Perhaps the site that best shows the prevalence of graffiti in ancient times is Pompeii, where the amazing level of preservation has ensured that all types of graffiti remain intact. From politicians seeking publicity (“If integrity in life is thought to be of any use, this man, Lucretius Fronto is worthy of great honor”) to declarations of love, or rude and crude jokes and images, it is an insight into the lives of ordinary people that would otherwise be lost. Through these inscriptions we see flashes of daily lives — from the notice on a tavern wall warning “if you’re going to fight, get out!” and a jealous lover declaring “I don’t care about your pregnancy Salvilla” to complaints about an innkeeper who is “selling us water and keeping the good wine!” Such inscriptions help to humanize the austere walls of long-abandoned towns and streets.

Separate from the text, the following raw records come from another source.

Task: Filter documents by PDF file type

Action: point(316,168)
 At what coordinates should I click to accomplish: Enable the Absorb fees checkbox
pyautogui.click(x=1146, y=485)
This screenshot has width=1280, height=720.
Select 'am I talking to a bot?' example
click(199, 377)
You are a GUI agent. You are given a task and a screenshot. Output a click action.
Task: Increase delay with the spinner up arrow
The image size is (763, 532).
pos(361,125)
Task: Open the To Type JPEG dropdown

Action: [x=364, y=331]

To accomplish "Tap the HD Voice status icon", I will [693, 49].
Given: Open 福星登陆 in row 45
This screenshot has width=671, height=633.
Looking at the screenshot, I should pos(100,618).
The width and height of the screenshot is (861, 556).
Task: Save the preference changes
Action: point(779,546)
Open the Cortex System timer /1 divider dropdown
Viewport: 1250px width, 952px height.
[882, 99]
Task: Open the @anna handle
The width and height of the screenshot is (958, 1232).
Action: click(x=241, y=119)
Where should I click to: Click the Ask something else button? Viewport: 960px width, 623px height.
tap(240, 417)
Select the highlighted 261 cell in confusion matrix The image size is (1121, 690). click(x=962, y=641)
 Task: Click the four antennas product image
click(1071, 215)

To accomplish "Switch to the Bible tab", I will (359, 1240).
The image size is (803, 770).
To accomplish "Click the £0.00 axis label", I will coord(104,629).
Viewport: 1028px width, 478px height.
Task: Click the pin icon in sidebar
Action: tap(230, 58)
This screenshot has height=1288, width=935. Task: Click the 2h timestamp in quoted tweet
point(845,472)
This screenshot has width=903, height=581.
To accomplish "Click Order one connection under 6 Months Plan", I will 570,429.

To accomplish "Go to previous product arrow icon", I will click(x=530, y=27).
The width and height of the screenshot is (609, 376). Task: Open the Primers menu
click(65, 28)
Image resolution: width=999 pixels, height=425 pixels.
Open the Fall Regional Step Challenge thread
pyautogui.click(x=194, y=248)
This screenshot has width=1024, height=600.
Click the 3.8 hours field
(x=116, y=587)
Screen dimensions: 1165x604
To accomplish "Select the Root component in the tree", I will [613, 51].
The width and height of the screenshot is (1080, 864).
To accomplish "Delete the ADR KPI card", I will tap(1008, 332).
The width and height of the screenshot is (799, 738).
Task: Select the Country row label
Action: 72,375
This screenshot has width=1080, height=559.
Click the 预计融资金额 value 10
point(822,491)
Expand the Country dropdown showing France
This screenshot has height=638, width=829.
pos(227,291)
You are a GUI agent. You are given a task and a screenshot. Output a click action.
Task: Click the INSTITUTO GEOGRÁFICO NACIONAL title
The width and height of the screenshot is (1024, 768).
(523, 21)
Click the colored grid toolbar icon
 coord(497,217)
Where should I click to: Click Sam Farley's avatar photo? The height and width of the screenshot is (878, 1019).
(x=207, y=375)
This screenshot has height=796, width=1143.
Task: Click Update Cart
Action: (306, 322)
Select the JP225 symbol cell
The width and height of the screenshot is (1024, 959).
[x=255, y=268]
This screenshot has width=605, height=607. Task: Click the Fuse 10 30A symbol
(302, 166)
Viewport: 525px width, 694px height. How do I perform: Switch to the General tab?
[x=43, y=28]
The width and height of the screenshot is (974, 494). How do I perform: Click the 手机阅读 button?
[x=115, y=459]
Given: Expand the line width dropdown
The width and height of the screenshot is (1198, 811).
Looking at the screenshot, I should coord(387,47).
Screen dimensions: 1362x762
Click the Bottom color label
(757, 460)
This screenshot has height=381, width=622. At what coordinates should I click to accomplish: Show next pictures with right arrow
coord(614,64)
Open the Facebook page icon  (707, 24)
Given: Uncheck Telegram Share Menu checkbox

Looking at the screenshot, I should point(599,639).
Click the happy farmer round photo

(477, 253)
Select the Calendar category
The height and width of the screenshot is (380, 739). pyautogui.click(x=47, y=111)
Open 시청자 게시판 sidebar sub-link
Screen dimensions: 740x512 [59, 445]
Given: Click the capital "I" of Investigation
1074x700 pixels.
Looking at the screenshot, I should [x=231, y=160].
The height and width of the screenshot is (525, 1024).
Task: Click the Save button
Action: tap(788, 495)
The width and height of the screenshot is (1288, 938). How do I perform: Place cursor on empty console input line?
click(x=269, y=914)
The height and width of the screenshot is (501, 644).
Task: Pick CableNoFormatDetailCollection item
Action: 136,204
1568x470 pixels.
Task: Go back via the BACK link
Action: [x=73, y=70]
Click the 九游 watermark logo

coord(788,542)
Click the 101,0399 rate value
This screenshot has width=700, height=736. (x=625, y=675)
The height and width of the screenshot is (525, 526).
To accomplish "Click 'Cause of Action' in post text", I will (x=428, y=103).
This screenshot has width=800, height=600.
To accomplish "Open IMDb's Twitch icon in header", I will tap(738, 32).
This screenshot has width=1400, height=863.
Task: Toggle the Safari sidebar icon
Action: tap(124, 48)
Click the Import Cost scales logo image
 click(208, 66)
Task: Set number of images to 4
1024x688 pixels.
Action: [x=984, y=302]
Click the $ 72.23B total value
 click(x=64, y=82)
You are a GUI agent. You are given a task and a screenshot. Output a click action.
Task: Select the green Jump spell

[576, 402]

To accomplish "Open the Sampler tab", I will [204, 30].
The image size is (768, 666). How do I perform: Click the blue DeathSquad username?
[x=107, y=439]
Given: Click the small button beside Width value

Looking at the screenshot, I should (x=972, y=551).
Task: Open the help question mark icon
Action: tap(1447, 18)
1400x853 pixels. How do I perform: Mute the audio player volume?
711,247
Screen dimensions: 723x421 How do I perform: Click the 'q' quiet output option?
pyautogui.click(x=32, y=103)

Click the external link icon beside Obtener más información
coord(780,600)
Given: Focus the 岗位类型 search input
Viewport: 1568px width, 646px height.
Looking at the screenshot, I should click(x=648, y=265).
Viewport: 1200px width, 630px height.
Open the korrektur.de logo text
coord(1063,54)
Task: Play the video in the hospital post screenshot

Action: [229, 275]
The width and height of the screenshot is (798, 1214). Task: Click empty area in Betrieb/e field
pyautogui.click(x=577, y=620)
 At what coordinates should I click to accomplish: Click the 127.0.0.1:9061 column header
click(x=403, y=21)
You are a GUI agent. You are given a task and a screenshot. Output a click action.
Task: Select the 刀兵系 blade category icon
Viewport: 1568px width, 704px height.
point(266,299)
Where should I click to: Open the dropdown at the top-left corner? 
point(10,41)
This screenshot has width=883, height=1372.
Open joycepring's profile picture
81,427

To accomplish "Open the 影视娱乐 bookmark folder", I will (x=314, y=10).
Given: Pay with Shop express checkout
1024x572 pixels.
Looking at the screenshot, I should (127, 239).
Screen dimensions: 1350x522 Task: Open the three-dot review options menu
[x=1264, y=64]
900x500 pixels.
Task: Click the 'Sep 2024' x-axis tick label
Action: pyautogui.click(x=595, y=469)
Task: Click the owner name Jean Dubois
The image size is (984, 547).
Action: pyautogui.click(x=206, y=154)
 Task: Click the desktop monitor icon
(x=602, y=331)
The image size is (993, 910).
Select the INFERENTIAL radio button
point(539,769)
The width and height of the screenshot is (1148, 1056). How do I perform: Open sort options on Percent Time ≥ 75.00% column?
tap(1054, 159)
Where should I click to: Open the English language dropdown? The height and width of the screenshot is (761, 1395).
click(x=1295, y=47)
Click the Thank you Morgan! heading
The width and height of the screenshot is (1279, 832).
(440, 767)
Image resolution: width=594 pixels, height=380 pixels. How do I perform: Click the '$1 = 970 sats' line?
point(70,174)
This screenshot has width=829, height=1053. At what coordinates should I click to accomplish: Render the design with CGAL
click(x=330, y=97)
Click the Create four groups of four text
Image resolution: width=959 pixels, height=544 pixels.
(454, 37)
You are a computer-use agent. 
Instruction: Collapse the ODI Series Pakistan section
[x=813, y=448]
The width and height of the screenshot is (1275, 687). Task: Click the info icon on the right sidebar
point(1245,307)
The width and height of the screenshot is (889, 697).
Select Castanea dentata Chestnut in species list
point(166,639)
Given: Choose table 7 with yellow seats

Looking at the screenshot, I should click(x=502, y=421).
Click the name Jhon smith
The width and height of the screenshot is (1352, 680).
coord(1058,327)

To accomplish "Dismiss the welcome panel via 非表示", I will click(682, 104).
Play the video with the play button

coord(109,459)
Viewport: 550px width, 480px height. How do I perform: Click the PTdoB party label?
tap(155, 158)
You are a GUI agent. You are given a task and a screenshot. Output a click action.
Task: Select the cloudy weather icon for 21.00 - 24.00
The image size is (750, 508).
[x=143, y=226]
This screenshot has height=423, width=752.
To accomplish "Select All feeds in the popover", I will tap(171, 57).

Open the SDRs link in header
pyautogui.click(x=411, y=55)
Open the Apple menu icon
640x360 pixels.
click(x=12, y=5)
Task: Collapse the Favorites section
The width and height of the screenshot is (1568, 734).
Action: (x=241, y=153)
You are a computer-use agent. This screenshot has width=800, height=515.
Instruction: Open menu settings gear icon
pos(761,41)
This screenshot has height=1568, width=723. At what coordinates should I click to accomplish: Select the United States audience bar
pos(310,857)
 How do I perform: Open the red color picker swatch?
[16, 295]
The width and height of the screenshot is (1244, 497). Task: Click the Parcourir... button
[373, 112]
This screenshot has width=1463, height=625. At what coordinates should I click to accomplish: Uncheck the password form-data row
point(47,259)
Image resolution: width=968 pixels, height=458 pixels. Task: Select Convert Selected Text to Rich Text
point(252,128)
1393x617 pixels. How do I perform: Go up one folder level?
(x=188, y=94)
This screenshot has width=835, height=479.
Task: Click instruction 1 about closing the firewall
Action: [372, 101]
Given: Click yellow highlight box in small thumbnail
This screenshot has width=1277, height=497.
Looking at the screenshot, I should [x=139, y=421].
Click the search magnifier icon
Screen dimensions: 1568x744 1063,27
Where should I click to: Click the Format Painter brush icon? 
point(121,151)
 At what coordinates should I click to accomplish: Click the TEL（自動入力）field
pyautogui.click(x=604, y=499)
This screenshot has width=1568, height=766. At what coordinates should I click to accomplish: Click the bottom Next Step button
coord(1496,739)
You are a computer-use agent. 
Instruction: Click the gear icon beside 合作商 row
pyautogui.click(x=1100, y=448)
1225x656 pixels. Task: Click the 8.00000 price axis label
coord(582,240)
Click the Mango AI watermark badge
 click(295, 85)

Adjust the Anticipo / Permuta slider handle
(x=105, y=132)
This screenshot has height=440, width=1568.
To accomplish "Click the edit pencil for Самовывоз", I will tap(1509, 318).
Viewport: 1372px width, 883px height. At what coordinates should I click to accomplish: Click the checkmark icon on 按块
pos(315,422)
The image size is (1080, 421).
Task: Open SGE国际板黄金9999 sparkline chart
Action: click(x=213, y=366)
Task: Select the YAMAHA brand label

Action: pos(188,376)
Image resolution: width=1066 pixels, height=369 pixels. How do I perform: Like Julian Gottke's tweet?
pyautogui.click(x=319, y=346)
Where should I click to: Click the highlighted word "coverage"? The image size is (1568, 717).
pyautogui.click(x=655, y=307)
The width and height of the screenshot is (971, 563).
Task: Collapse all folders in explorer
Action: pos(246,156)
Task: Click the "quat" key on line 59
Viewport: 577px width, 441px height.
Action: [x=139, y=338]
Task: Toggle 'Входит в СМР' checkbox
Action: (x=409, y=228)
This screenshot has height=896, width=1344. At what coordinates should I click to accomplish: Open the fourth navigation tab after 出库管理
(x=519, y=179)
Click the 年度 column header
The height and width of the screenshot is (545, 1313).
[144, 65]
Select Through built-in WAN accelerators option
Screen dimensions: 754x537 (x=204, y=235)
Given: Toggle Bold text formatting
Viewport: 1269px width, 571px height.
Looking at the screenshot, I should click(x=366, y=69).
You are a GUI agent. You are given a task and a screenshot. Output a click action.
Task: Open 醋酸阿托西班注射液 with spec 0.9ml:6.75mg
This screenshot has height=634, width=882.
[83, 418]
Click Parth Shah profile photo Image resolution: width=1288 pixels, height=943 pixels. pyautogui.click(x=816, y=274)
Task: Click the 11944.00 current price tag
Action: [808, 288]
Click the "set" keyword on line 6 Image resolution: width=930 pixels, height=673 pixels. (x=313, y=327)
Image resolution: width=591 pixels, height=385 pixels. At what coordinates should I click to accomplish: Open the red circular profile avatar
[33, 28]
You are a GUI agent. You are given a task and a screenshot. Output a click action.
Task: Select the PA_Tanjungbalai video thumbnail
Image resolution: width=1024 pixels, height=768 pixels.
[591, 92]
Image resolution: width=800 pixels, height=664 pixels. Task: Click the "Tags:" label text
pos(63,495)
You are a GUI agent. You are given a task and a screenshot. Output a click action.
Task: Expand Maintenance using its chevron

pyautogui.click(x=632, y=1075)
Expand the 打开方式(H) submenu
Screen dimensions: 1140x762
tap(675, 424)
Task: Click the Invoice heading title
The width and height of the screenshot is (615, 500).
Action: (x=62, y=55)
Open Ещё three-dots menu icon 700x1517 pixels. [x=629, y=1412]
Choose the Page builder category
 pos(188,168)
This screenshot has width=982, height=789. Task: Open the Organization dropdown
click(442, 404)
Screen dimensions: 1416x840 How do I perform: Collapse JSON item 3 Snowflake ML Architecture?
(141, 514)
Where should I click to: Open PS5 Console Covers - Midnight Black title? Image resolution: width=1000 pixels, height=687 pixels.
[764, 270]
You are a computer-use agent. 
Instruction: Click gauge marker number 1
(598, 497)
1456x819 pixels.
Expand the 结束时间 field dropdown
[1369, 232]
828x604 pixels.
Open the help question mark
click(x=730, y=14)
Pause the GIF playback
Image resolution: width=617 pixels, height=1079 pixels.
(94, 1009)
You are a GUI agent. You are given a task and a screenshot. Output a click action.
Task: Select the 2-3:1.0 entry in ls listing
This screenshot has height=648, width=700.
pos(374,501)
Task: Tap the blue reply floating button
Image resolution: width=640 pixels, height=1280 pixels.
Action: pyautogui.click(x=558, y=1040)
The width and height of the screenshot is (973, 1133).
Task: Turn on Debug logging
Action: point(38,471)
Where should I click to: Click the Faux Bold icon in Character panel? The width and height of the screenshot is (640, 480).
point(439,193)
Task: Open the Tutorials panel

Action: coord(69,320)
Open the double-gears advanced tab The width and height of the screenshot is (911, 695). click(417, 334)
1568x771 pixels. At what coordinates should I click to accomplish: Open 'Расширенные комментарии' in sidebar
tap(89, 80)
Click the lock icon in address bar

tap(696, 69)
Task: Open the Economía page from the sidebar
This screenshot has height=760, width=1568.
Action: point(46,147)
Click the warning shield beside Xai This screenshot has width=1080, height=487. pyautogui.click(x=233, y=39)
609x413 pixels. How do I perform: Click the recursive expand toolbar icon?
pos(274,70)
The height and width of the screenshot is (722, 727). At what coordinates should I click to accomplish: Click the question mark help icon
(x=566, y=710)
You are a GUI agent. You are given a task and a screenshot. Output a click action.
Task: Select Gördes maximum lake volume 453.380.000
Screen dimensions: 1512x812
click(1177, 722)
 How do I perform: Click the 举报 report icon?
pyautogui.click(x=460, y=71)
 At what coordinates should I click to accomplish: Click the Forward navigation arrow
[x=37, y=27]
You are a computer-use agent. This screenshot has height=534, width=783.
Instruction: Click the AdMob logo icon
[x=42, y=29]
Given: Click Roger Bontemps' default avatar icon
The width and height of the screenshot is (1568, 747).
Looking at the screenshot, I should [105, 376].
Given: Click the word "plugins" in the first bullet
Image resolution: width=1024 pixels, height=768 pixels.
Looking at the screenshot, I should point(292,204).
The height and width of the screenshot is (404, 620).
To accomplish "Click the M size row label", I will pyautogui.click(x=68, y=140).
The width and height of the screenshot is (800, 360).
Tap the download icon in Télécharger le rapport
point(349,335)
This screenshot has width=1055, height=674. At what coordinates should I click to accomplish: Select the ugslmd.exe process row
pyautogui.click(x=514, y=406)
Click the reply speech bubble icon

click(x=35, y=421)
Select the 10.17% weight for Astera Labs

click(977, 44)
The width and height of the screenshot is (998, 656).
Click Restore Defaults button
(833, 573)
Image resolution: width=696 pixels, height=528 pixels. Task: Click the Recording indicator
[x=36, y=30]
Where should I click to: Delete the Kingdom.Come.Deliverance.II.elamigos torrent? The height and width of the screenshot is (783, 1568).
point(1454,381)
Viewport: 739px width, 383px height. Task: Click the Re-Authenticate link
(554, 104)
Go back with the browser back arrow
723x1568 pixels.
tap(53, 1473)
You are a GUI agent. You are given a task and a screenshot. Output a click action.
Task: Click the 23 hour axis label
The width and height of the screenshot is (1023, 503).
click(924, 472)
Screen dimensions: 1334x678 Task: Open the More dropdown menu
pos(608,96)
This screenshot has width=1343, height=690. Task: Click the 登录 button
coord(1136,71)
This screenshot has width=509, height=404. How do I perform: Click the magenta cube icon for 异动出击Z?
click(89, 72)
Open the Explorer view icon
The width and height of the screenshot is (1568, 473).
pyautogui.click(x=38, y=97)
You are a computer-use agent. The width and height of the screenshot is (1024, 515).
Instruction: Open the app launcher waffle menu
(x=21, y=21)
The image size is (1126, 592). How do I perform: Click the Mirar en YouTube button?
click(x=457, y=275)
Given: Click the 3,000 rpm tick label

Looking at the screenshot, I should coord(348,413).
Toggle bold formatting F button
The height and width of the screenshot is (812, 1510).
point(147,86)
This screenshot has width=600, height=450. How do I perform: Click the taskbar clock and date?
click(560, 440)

But not all graffiti was ad hoc. Some Roman tourists, for example, came to sites with lines ready to inscribe onto a monument of their choice. One of the Colossi of Memnon in Luxor was a particularly popular tourist destination, as visitors flocked to hear it “sing” – over 100 of them left their names inscribed on its legs and plinth, most declaring “audivi Menonem” (I heard Memnon). Among these inscriptions are four poems by Julia Balbilla, carved in AD 130 when she visited as part of the Emperor Hadrian’s retinue. Mary Beard has pointed out that these poems are so neat and high up that this must have been a professional operation, planned in advance for optimum visibility. The length of the carvings in the hard granite would have taken days to complete. This was state-sanctioned graffiti to ensure that the emperor’s experience was commemorated, as with all the other visitors.

It is also striking that six percent of all extant works composed by Greek or Roman women, such as that of Julia Balbilla, can be found in the Memnon graffiti alone. As with the shopkeepers of Pompeii and the students of Greece, voices that are overlooked in other media can be heard through graffiti.

The sites that attract the desire to attach one’s name to them are invariably high-profile, for their rarity, importance or notoriety in some way. This seems always to have provoked a desire for visitors to immortalize themselves on them, feeling like their mark will connect them to the echo of the past that the monuments represent.

In the 21st century, however, with the exponential increase in tourism, if everyone decided to leave their mark these sites would be irretrievably defaced and destroyed. The Pompeiian who wrote “I’m amazed, O wall, that you have not fallen in ruins, you who support the tediousness of so many writers” might prove prophetic.

Perhaps Beijing’s controversial new “free graffiti zones” on certain sections of the Great Wall of China will satisfy the impulse to carve our own piece of history into the finite resource of the monument, though it seems unlikely that it will easily be contained to one area. Regardless, the impulse to graffiti seems to be perennial and innate — and perhaps unstoppable. But it is imperative that we protect these monuments — and the graffiti that some of them already contain.

Laura Aitken-Burt is an archaeologist and historical consultant.